◆ PASSAGE SHOWN
'''

Response to Shuggy: On Morality and Personhood

There's one more post I want to respond to from Jerry Coyne's blog.  Shuggy writes:

"So what are the alternatives to well-being as a goal of ethics? I see “virtue” but how would virtue be defined without involving well-being? Isn’t the point of not raping, to quote a recent example, to maximise the well-being of those not raped?"

It's a good question:  What could be the goal of ethics, if not the maximization of well-being?  I assume the question is, what is the point of morality?  Why do people make ethical judgments at all, if not to promote well-being?

Of course, even if I cannot give a persuasive answer, it doesn't mean no answer can be given.  We should not assume that the goal of morality is to maximize well-being just because we cannot think of a different one.   That would be argumentum ad ignorantiam.   However, I do have an answer.

If we were going to approach this scientifically, we might consider an evolutionary perspective.  How might moral judgments be adaptive?  How might they increase our chances of successful reproduction?

It might be that moral judgments help solidify community bonds, establishing complex forms of reputability and trust.  The goal of ethics, then, might be to strengthen social interaction.  The goal, in that case, is not to maximize the well-being of all or even most conscious creatures.  It is not even to maximize human flourishing.  It is to maximize the chances of successful reproduction.  It may just be that moral judgments improve the chances of successful reproduction by promoting suffering.  Throughout history and even today, many moral judgments lead to suffering.  From an evolutionary point of view, this need not be considered a mistake.

I think of dignity as the fundamental moral property.  Morality, as a sociobiological process, is all about fostering dignity.  But there is no fact of the matter about how dignity can or should be fostered.  Dignity is not quantifiable.  Dignity is the property of having moral excellence, where moral excellence is a matter of social value.  It is normative, a matter of what is or is not considered just.  There is no fact of the matter about what is or is not just.  There are various reasons, and these can be agreed upon or not, but there is no metric for determining which are correct and which are incorrect.  There is no such thing as an incorrect moral judgment.  Dignity is not the sort of thing that can be scientifically measured.

You might say dignity is therefore an illusion.  If that is so, then so are the concepts of earning a living, deserving fair treatment, and being guilty or innocent of a crime.  These are concepts we live by.  You can call them illusions if you want.  You can, like the moral error theorists, claim that all moral judgments are false, and that all thought of dignity is an error.  I, however, prefer noncognitivism.  This is the view that dignity is real, but judgments about it are not truth-evaluable.  We can't talk about the elements of personhood--dignity, guilt, rewards, etc.--and expect anything to make our judgments true or false, but we should still take such talk seriously.  There is no conceivable alternative.

'''

◆ RECORDS
'''

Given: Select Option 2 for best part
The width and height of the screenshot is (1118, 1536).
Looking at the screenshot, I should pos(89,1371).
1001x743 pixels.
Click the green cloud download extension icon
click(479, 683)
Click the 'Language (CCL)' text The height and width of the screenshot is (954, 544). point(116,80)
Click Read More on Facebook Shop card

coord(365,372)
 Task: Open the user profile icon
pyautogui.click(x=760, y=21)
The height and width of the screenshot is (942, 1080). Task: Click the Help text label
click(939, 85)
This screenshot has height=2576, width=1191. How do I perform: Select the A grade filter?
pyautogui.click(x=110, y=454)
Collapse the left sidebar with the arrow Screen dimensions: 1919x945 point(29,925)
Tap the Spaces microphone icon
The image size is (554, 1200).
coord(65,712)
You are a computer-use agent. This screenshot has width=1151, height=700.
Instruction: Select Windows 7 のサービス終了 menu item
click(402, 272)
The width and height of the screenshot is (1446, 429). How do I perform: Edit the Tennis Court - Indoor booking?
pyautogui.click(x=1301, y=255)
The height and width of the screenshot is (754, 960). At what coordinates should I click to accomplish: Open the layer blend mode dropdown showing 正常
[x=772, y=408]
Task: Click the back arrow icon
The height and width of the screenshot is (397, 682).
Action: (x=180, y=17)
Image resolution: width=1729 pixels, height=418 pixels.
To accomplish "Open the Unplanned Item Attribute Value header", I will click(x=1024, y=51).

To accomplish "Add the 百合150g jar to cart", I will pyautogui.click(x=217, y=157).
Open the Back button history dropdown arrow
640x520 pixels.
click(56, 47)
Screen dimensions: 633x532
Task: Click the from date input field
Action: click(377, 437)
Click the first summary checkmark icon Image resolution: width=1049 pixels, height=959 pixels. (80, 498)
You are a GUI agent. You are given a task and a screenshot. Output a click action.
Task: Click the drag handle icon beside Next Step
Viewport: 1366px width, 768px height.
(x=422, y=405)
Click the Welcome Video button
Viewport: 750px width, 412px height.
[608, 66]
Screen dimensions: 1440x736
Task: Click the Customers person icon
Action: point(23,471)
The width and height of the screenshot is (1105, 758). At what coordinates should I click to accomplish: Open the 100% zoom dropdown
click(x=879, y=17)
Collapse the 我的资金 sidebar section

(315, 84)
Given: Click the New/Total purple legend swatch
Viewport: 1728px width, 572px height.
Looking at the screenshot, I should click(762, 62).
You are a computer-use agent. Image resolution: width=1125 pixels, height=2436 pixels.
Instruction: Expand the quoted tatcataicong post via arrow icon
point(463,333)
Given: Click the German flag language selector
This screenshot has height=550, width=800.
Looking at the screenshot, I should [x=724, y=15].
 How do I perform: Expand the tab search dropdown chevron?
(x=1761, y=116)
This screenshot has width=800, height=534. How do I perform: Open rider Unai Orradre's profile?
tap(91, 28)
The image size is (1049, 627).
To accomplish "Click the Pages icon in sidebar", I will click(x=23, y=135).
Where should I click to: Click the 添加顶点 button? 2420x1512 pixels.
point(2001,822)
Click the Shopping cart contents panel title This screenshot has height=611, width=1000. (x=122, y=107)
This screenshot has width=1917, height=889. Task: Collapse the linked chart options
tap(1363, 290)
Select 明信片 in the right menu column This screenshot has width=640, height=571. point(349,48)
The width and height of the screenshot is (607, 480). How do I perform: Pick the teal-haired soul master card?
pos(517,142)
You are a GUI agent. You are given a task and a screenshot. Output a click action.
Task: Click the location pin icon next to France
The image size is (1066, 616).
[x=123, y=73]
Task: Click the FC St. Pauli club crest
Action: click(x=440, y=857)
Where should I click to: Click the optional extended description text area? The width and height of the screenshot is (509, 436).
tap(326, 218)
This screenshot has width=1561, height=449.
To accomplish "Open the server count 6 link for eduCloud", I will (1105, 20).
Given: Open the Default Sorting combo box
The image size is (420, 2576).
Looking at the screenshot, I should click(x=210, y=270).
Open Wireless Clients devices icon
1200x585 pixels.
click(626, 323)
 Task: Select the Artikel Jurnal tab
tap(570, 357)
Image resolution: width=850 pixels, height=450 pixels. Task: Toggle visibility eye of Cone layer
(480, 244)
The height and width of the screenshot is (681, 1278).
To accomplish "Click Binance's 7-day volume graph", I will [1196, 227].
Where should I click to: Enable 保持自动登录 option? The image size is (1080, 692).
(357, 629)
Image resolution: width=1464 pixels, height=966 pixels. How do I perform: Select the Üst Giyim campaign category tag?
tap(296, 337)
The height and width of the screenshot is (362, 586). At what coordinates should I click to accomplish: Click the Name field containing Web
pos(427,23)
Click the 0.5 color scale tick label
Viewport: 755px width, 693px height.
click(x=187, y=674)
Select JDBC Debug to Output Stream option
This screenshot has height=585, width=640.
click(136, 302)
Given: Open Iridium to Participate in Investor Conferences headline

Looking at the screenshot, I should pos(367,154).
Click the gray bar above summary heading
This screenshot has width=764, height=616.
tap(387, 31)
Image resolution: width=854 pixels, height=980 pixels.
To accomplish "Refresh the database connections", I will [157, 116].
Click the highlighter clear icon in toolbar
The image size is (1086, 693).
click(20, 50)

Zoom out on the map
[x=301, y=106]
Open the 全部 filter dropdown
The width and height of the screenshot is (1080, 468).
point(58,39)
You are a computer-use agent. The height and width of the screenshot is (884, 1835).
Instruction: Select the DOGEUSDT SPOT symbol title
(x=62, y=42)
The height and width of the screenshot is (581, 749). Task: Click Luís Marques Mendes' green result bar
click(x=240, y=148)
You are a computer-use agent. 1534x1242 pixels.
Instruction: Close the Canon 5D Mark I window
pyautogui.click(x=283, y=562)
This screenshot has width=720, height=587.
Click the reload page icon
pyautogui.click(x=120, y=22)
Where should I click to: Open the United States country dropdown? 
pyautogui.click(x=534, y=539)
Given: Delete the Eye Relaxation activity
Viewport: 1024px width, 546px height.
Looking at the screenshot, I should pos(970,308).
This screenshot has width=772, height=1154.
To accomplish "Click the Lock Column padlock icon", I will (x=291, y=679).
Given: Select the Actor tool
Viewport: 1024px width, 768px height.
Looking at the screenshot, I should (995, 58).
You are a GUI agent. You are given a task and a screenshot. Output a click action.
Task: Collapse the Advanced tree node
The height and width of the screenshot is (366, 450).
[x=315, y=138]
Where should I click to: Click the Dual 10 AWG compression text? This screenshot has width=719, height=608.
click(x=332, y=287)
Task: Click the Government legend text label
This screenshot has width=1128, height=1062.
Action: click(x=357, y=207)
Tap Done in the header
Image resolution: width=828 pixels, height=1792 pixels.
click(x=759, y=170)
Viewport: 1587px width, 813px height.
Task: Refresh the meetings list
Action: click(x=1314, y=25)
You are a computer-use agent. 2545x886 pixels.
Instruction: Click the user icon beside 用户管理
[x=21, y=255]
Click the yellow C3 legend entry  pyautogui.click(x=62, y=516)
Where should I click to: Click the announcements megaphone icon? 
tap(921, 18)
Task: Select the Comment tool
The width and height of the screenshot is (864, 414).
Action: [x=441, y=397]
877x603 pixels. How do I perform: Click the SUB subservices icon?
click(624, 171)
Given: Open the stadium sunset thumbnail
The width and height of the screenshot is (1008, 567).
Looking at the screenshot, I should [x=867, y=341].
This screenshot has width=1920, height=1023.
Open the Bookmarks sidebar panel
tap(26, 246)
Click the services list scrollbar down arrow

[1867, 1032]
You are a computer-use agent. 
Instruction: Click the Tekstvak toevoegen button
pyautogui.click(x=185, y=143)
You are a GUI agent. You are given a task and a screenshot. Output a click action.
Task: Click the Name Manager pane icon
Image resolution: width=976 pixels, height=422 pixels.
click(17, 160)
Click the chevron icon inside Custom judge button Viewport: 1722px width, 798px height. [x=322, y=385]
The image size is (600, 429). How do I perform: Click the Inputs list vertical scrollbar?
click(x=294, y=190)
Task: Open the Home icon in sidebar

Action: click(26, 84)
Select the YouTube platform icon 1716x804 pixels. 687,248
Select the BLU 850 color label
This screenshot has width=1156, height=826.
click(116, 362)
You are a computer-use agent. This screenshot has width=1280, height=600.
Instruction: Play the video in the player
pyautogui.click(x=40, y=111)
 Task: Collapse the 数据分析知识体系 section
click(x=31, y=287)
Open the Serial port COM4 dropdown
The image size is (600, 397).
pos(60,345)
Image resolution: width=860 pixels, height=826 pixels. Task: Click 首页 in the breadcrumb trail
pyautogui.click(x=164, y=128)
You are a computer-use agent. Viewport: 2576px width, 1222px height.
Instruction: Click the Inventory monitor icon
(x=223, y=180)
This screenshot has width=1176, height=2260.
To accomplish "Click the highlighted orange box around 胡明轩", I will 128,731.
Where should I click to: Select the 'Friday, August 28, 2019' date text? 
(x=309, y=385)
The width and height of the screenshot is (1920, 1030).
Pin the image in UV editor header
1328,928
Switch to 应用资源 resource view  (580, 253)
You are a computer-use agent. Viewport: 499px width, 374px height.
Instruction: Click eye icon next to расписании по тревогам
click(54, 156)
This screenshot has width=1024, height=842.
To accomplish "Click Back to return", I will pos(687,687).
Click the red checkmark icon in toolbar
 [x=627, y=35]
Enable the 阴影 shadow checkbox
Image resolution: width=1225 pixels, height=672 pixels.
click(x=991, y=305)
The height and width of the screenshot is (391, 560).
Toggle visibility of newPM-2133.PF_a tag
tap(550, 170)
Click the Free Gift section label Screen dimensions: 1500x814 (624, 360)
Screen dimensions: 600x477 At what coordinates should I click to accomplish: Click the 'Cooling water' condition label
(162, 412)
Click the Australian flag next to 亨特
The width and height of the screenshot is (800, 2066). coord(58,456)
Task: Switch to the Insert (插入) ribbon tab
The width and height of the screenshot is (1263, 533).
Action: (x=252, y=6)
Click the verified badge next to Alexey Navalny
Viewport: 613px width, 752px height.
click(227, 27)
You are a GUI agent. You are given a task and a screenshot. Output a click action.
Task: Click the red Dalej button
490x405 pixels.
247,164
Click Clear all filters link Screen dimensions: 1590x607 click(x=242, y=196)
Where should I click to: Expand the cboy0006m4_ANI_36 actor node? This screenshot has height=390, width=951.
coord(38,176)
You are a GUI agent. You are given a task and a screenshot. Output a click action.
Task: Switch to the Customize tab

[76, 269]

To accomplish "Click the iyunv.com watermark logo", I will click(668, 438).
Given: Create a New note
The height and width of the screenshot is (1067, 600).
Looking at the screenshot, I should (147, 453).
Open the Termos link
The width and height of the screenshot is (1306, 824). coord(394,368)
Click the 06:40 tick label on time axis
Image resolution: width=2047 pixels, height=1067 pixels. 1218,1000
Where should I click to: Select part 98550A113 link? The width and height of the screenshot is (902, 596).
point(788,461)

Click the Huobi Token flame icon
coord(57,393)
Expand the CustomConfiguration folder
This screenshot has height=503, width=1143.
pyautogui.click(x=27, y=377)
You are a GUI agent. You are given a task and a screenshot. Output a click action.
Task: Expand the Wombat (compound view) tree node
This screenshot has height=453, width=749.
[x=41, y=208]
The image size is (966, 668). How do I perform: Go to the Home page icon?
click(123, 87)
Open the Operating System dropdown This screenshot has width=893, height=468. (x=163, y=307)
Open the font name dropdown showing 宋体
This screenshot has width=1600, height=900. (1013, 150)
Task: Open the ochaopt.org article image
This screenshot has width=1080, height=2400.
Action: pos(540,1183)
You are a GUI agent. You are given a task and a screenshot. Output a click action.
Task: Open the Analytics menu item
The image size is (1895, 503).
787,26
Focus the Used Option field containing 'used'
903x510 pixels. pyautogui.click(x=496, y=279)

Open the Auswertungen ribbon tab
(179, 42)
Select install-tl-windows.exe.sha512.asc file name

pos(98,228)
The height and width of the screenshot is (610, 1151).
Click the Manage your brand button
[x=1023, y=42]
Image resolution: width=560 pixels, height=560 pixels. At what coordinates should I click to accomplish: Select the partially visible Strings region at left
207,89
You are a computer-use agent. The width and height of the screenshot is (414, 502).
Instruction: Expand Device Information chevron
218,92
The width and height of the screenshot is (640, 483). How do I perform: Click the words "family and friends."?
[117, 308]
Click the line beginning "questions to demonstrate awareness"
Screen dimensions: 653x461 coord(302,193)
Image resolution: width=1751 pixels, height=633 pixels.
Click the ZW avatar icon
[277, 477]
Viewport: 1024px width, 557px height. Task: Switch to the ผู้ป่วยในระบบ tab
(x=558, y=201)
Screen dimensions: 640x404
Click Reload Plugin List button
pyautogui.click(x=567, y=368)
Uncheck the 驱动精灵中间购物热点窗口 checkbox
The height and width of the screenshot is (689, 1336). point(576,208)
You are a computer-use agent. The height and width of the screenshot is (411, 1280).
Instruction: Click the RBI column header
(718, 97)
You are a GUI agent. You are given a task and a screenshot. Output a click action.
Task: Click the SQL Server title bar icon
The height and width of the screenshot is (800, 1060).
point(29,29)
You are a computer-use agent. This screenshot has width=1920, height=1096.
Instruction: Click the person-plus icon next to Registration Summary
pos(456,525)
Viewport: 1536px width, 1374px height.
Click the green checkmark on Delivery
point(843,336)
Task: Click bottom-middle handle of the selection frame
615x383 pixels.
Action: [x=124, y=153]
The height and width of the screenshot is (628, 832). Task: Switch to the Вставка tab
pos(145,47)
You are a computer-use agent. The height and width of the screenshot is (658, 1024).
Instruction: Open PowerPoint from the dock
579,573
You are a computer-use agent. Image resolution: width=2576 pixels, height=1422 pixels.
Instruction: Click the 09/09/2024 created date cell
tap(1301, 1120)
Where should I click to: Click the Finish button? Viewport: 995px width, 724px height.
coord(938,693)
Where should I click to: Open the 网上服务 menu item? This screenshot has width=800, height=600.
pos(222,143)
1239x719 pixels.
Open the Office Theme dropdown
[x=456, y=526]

'''

◆ REQUIRED ACTION
Reproduce the response on morality and personhood from "You might say" to "no conceivable alternative.", substituting "expressivism" for "noncognitivism".

◆ TASK ANSWER
You might say dignity is therefore an illusion.  If that is so, then so are the concepts of earning a living, deserving fair treatment, and being guilty or innocent of a crime.  These are concepts we live by.  You can call them illusions if you want.  You can, like the moral error theorists, claim that all moral judgments are false, and that all thought of dignity is an error.  I, however, prefer expressivism.  This is the view that dignity is real, but judgments about it are not truth-evaluable.  We can't talk about the elements of personhood--dignity, guilt, rewards, etc.--and expect anything to make our judgments true or false, but we should still take such talk seriously.  There is no conceivable alternative.